If the assets folder isn’t properly included, the game can’t find your files and crashes.

How to Fix It

Make sure:

  • Your assets/ directory is in the right place (core/assets/)
  • It is explicitly included in your .jar export

Using Gradle

If you’re using Gradle, this is the cleanest solution.

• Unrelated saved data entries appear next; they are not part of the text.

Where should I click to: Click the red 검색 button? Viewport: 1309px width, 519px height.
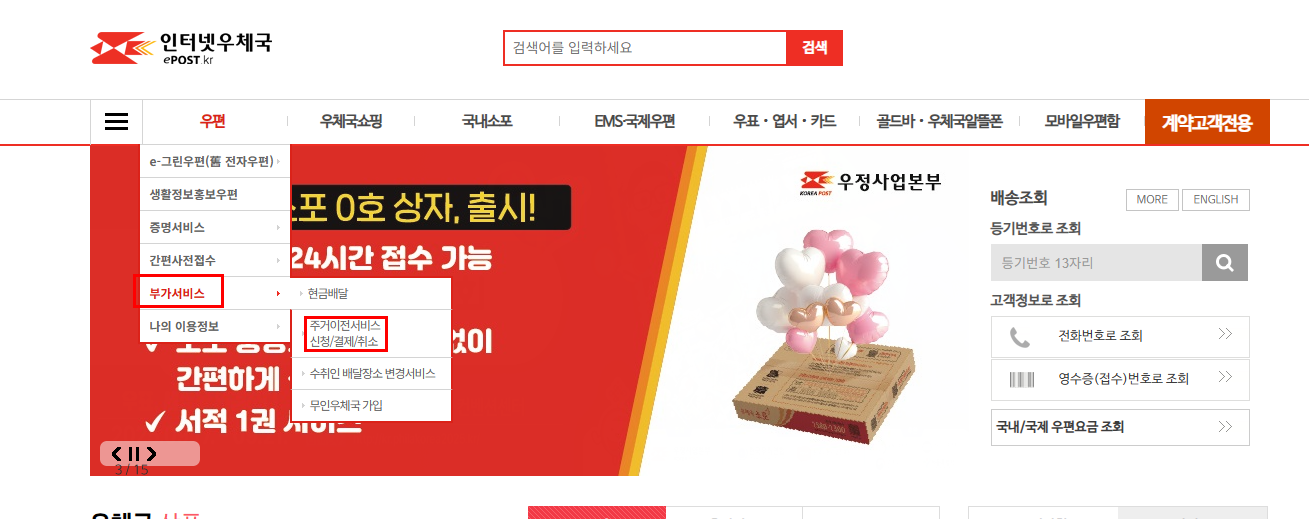(815, 48)
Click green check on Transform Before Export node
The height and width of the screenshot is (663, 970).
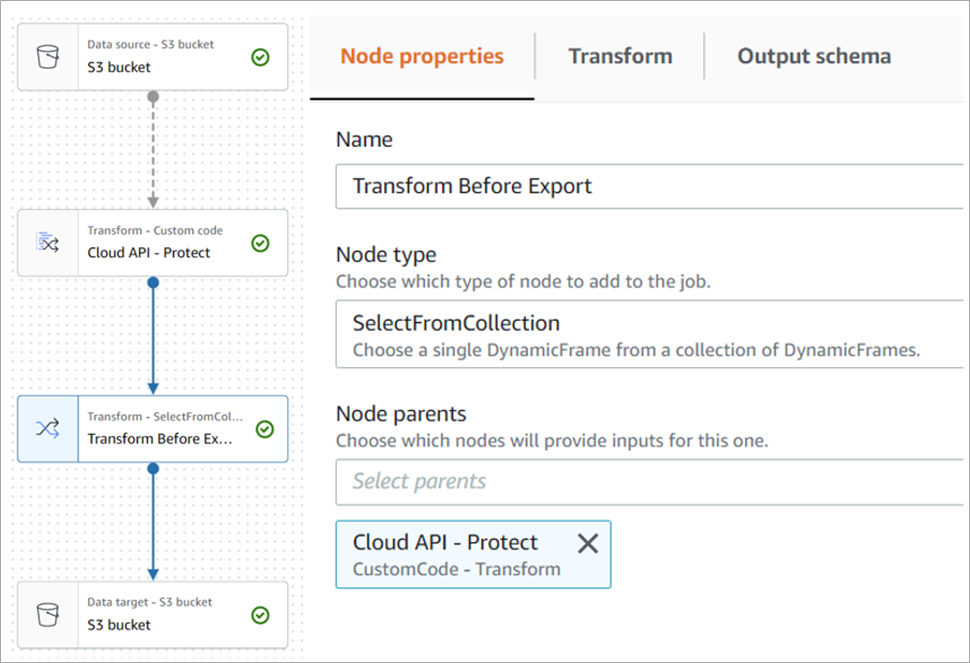click(264, 429)

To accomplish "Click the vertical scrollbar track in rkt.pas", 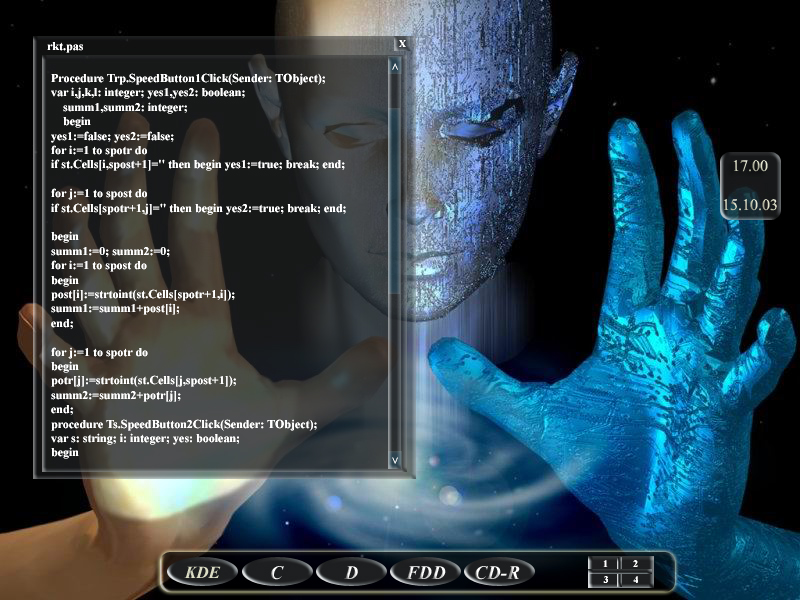I will [395, 260].
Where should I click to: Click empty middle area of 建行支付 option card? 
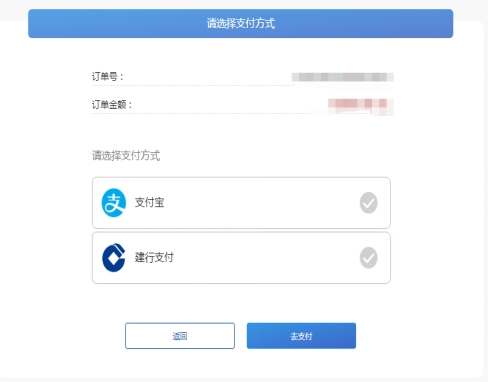pos(260,258)
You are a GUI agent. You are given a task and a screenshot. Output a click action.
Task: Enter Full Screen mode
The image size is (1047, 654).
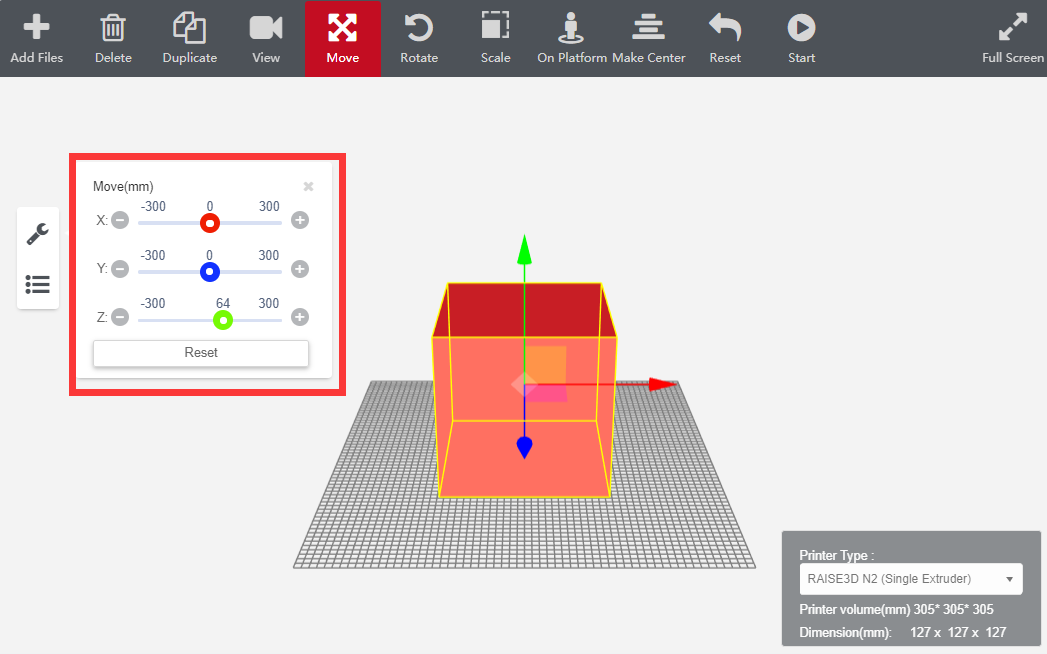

Add this line to your desktop/build.gradle:

sourceSets.main.resources.srcDirs += [rootProject.file("core/assets").path]

Rebuild with Gradle:

./gradlew desktop:dist

Your .jar file in desktop/build/libs should now include the assets/ folder and all necessary files.

Adding Robustness

To improve the code, let’s make it more resilient:

  • Catch asset-loading errors
  • Log missing files clearly
  • Use a fallback skin when possible
public class BasicsScreen extends ScreenAdapter {
private Skin skin;

@Override
public void show() {
try {
FileHandle skinFile = Gdx.files.internal("ui/menuSkin.json");
FileHandle atlasFile = Gdx.files.internal("ui/atlas.pack");

if (!skinFile.exists() || !atlasFile.exists()) {
throw new GdxRuntimeException("Required UI files not found.");
}

skin = new Skin(skinFile, new TextureAtlas(atlasFile));

} catch (Exception e) {
Gdx.app.error("SkinLoading", "Failed to load UI skin: " + e.getMessage(), e);

// Attempt fallback
try {
Gdx.app.log("SkinLoading", "Loading fallback skin.");
skin = new Skin(Gdx.files.internal("defaultSkin/uiskin.json")); // Ensure this file exists
} catch (Exception fallbackError) {
Gdx.app.error("SkinLoading", "Fallback skin also failed!", fallbackError);
}
}
}
}

Why This Practice Matter

Improves debugging clarity
Prevents game-breaking crashes
Prepares your game for real-world deployment
Builds habits around defensive programming

Final Thought

If your game runs perfectly in your IDE but crashes as a compiled .jar, the root cause is usually missing or misconfigured assets. Often, it’s either an incorrect file path or the asset wasn’t bundled during the export. To avoid these headaches, make sure your build process (especially with Gradle) is set up to include all required resources. Always test your compiled builds, and add fallback logic for missing files to make your game more robust.